The proposed takeover of a major seed company by a Chinese government business is getting some scrutiny on Capitol Hill. U.S. Senator Chuck Grassley (R-Iowa) chairs the Senate Judiciary committee and says he's looking at state-owned ChemChina's plans to buy the Swiss company Syngenta.
Grassley says under U.S. law, a foreign government can ask for immunity in certain circumstances. But he says a commercial entity competing for business in the U.S. market, even if it's partially owned by a foreign government, should not be eligible for immunity.
"If the government's involved in it and it's a commercial activity, they can't seek immunity from our judicial process if somebody wants to sue 'em," Grassley says. "And that's the issue. Iowans and other farmers around the country ought to have their day in court."

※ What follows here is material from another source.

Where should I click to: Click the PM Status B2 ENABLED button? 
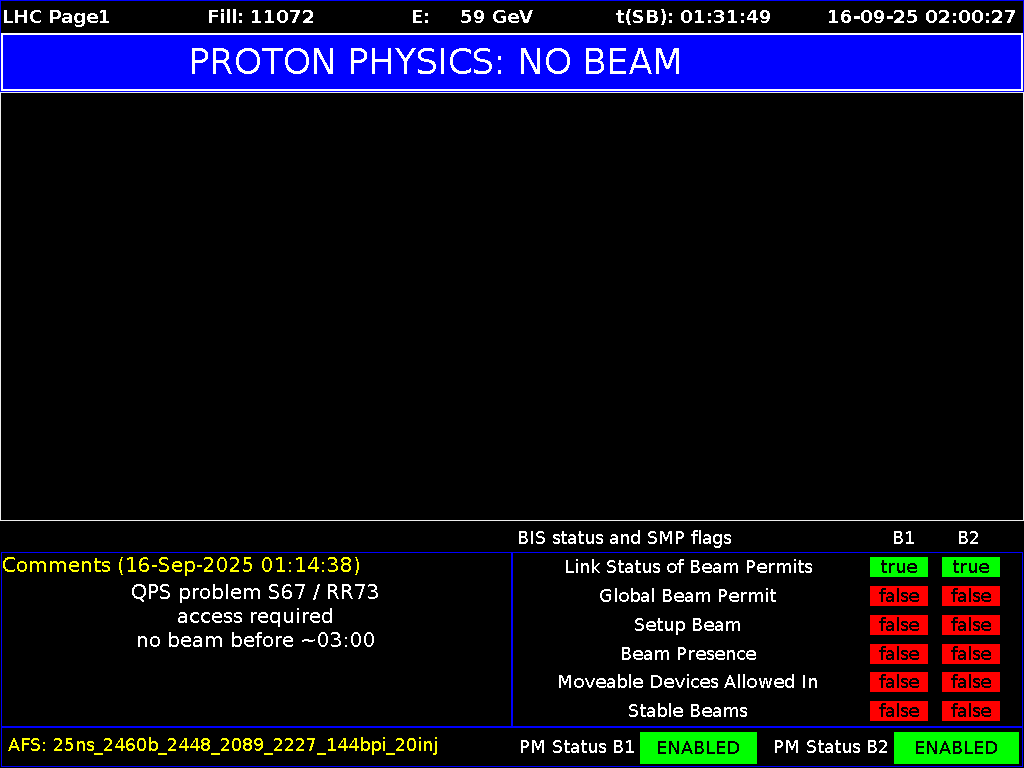956,747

Syngenta, which Grassley says earns about a third of its revenue in the United States, is currently facing lawsuits brought by farmers.

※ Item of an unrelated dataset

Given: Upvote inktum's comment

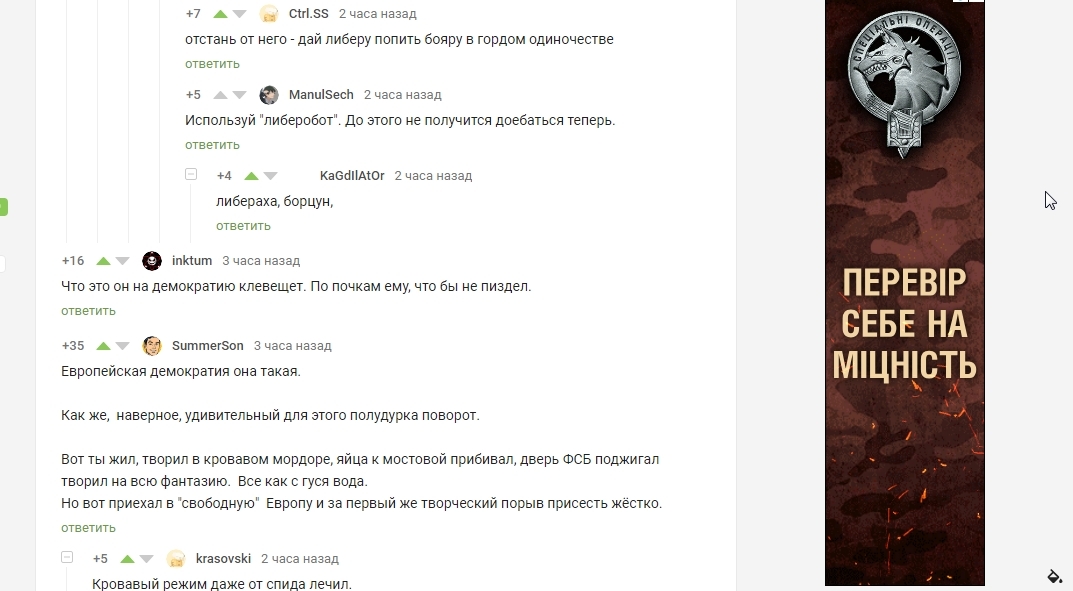Looking at the screenshot, I should click(x=103, y=261).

The senator says if Syngenta becomes part of a Chinese-owned enterprise, he doesn't want the new company to claim immunity from U.S. law because it's a part of a foreign government.
The proposed ChemChina-Syngenta merger comes amid other potential consolidations in the seed and agricultural chemical sector, with DuPont Pioneer poised to merge with Dow and Monsanto recently rejecting a takeover attempt from Bayer.